Völlige Ablehnung erfährt die «Trinkwasserinitiative» erwartungsgemäss vom Schweizerischen Bauernverband (SBV), wie deren Präsident, CVP-Nationalrat Markus Ritter, einmal mehr an der Veranstaltung in Bern deutlich machte: «Diese Initiative hat nur wenig mit Trinkwasseranliegen, dafür umso mehr mit Agrarpolitik zu tun.» Gesamthaft gesehen werde die Initiative die Landwirtschaft wohl «in ihren Grundfesten erschüttern», aber dies nicht im  positiven Sinne: Die Kosten für Lebensmittel in der Schweiz würden bei einer Annahme der Initiative steigen, die Importe aus dem Ausland zunehmen und eine marktwirtschaftliche Landwirtschaft, wie sie heute existiere, sei nicht mehr möglich. Vieles, das die Initiative fordere, so Markus Ritter weiter, werde heute in der Schweizer Agrarpolitik, zum Beispiel mit dem «Aktionsplan Pflanzenschutz» und seinen über 50 Massnahmen oder dem «Ökologischen Leistungsnachweis» (ÖLN) schon realisiert und vieles werde in Zukunft noch passieren. «Wir nehmen die Anliegen der Trinkwasserinitiative ernst», meinte Markus Ritter, «aber sie ist ganz einfach zu extrem und schiesst über das Ziel hinaus. Viel besser ist es, die Aktionspläne des Bundesrates weiter umzusetzen.»

Mehrheitlich erfüllt

Eher gleicher Meinung wie der SBV ist Olivier Félix, Leiter des Fachbereichs Pflanzenschutz beim Bundesamt für Landwirtschaft: Er ging an der Agrarinfo-Veranstaltung in Bern ebenfalls auf den «Aktionsplan Pflanzenschutzmittel», aber auch auf die Situation rund um das Trinkwasser in der Schweiz ein: «Die gesetzlichen Auflagen und Anforderungen an das Trinkwasser werden grossmehrheitlich schon heute erfüllt», meinte der Experte. Lediglich einzelne Rückstände von Pestiziden würden in Lebensmitteln gefunden. «Doch die gesundheitlichen Risiken sind hier gering», erklärte Olivier Félix. Unter den Verunreinigungen durch Pflanzenschutzmittel zu leiden, hätte viel eher die Umwelt, zum Beispiel kleine Oberflächengewässer, die zum Teil hohe Konzentrationen an Pestiziden und deren Abbauprodukte aufwiesen, die für Kleinorganismen schädlich seien. Neue Vorschriften zur Reduktion der sogenannten Abschwemmung würden hier schon Besserung versprechen und auch die Einträge der Pflanzenschutzmittel in die Oberflächengewässer «vom Hof» habe man im Auge und kotrolliere sie regelmässig. So habe man für ein besseres Monitoring erst kürzlich in der Schweiz über zwei Dutzend neue Langzeitmessstellen eingerichtet.

Geteilter Meinung

Im wahrsten Sinne des Wortes geteilter Meinung über die Trinkwasserinitiative ist man in der Industrie und in Konsumentenkreisen: So unterstützt die Féderation romande des consommateurs (FRC). eine der grössten Verbraucherschutzorganisationen der Westschweiz, das Volksbegehren von Franziska Herren «grundsätzlich», wie Sophie Michaud Gigon, die Geschäftsführerin der FRC bekannt gab: «Die Initiative trägt viel zur Diskussion und zur Debatte um ein gutes und sauberes Trinkwasser in der Schweiz bei und das ist ihr hoch anzurechnen.»
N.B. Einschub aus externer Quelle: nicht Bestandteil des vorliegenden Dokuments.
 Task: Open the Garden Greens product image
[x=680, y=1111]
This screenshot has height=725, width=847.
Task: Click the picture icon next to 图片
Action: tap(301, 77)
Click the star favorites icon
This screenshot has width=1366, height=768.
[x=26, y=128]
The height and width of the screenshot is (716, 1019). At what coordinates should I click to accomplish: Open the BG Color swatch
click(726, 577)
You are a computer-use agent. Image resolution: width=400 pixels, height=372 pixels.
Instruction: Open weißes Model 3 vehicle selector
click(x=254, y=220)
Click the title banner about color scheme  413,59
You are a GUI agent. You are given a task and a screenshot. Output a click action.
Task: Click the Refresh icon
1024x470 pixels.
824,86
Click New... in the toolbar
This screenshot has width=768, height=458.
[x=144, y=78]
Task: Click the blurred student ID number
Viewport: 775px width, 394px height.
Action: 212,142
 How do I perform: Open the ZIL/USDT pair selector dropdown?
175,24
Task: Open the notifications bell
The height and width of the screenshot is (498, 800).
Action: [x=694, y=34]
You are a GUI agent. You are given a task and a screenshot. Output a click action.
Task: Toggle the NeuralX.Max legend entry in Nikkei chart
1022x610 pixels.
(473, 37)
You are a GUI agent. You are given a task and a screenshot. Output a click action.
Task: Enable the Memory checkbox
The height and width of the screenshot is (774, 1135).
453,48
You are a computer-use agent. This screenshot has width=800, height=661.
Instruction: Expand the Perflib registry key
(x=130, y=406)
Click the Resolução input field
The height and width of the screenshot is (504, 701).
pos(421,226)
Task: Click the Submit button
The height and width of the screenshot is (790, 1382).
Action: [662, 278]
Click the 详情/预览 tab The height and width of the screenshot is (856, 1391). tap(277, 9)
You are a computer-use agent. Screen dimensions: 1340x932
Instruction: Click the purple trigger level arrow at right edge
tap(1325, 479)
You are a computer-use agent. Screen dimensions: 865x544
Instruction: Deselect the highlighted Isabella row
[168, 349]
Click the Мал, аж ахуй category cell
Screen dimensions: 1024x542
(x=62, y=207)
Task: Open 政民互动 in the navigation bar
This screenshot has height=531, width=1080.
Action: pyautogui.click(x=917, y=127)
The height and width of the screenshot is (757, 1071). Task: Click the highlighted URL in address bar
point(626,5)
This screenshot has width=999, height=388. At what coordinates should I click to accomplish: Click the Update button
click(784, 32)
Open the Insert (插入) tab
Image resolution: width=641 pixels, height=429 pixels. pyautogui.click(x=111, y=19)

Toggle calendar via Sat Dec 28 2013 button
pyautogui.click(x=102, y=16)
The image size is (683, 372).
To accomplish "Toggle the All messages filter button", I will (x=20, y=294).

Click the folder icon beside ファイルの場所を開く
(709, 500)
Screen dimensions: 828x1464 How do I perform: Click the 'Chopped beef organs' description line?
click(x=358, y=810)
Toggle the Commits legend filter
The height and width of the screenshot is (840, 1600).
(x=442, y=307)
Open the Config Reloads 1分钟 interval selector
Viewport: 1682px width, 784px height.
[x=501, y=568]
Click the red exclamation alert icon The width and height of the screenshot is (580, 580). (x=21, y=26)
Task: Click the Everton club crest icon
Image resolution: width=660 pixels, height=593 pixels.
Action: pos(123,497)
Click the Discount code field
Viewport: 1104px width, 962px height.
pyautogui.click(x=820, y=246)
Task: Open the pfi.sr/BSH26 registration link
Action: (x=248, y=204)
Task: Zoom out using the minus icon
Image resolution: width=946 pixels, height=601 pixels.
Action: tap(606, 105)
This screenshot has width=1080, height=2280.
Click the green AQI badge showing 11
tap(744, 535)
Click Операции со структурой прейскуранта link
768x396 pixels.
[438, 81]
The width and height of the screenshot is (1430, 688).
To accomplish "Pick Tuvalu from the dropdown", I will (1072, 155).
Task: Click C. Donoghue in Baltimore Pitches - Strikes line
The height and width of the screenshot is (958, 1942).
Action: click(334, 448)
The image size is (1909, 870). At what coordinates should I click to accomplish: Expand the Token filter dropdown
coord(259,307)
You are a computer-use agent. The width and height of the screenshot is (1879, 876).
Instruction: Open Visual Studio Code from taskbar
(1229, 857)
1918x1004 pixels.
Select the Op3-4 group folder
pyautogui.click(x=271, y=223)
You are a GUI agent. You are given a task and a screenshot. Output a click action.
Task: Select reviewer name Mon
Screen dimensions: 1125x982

Kritisch steht hingegen der verarbeitende Sektor dem Volksbegehren gegenüber, wie Urs Reinhard, Co-Geschäftsführer der Föderation der Schweizerischen Lebensmittelindustrien (Fial) ausführte: «Der Anbau und die Verarbeitung von landwirtschaftlichen Gütern würde in der Schweiz bei einer Annahme der Initiative wohl zurückgehen. Und wir als verarbeitende Industrie wären vermehrt auf Importe angewiesen.»

Fair und konstruktiv

«Wir haben zwar offiziell noch keine Parole gefasst», sagte schliesslich Andreas Bosshard, Geschäftsführer des Vereins Vision Landwirtschaft, «doch wir unterstützen die Trinkwasserinitiative schon heute in fachlicher Hinsicht. Sie leistet einen grossen Beitrag an eine grundsätzliche Diskussion rund um die nationale Landwirtschaft.» Der Reformbedarf punkto Agrarpolitik sei sehr gross und die Initiative greife hier viele Punkte auf, die beim Einsatz von Pflanzenschutzmitteln in der Schweiz im Argen lägen. «Wir bedauern zudem sehr, dass der Bundesrat weder einen eigenen Gegenvorschlag unterbreitet hat, noch sich wirklich dafür einsetzt, dass im Parlament ein indirekter Gegenvorschlag ausgearbeitet wird», sagte Andreas Bossard: «Ich hoffe, hier finden sich noch Allianzen mit anderen Institutionen und Organisationen, um in dieser Richtung etwas bewirken zu können.»